Le parquet général slovaque a demandé mardi l’annulation d’une amende de 10 000 euros (environ 243 000 CZK) infligée au président Peter Pellegrini par le ministère de l’Intérieur. Selon le procureur général Maroš Žilika, cette décision du ministère enfreint la loi car elle aurait dû tenir compte de l’immunité du chef de l’État. Le président Pellegrini bénéficie en effet d’une protection constitutionnelle qui l’empêche d’être poursuivi pour des infractions administratives durant son mandat.

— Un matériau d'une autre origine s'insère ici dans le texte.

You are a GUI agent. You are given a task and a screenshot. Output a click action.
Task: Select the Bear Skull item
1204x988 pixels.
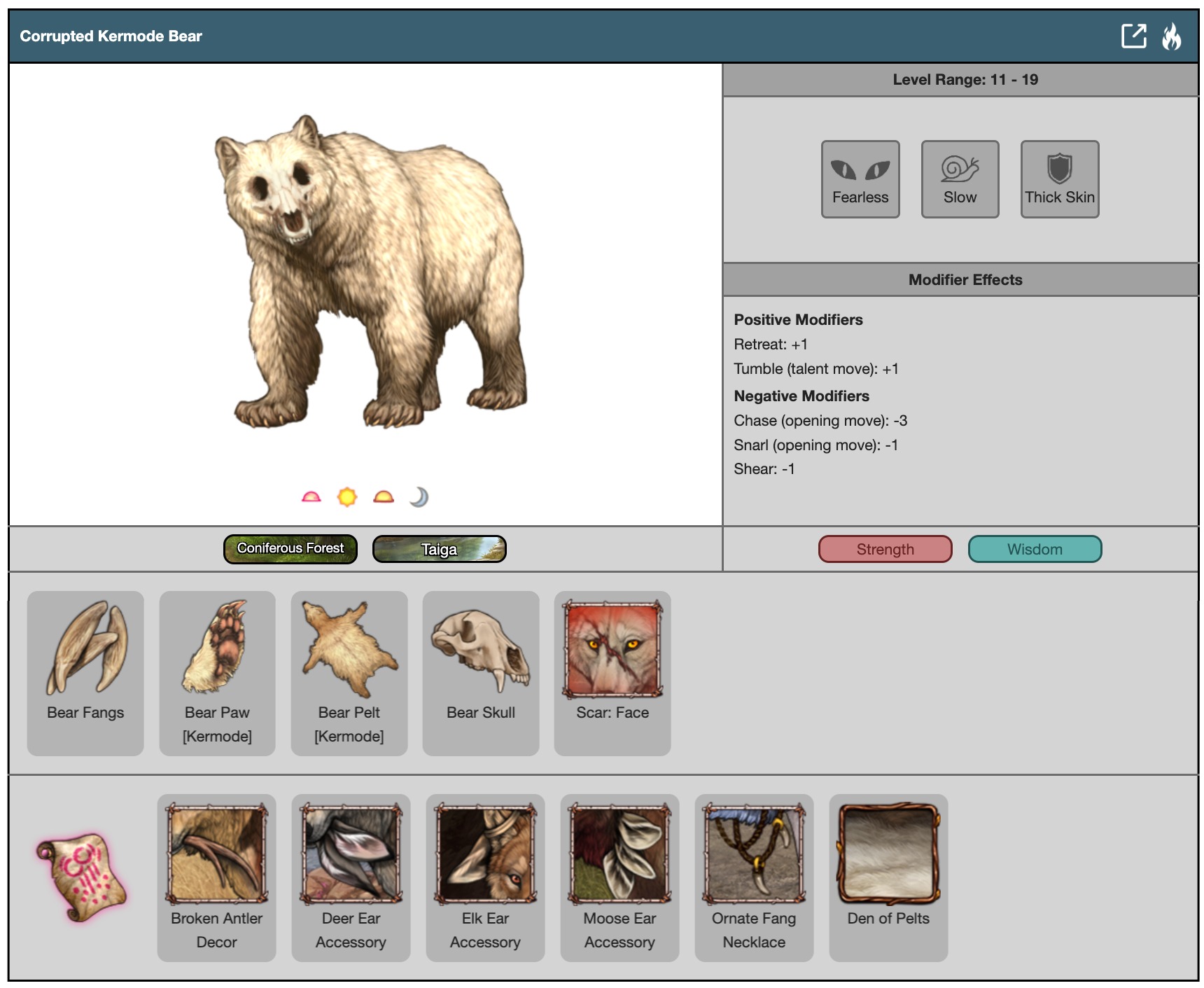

Maroš Žilika a précisé que le ministère de l’Intérieur n’avait pas le droit d’engager une procédure et de rendre une décision contre une personne occupant la fonction de président, même si celle-ci venait à admettre une faute. « La personne agissant en tant que président ne peut pas renoncer à sa propre expression de volonté de bénéficier de l’immunité », a déclaré Žilika.

Le procureur a également évoqué la possibilité que Peter Pellegrini ait dépassé la limite de dépenses autorisée pour sa campagne électorale, une somme estimée à plus d’un demi-million d’euros (12,15 millions de couronnes). Cependant, même dans ce cas, le ministère de l’Intérieur ne serait pas habilité à mener une procédure contre le président en exercice. Le ministère a répondu qu’il avait bien reçu la protestation du procureur et qu’il l’examinerait dans les délais impartis.

Peter Pellegrini avait été sanctionné en mars dernier pour avoir accepté un don de 250 000 euros (environ six millions de couronnes) de la part de son ancien parti, le parti social-démocrate Voz-SD (Voix-SD), pour financer sa campagne lors de l’élection présidentielle. Le président slovaque avait reconnu cette irrégularité, n’avait pas fait appel de l’amende et l’avait réglée.

Il est à noter que le ministre slovaque de l’Intérieur actuel est Matúš Šutaj Eštok, qui a succédé à Peter Pellegrini à la tête du parti Voz-SD. Ce même parti a écopé d’une amende de 5 000 euros (121 500 couronnes) pour ne pas avoir publié à temps des informations concernant un prêt accordé l’année dernière à la sœur du président. Ce prêt, d’un montant de 300 000 euros (7,3 millions de couronnes), aurait été utilisé pour financer la campagne présidentielle de Pellegrini, selon les médias.

La Constitution slovaque stipule que le président ne peut être poursuivi que pour des violations délibérées de la Constitution ou pour trahison.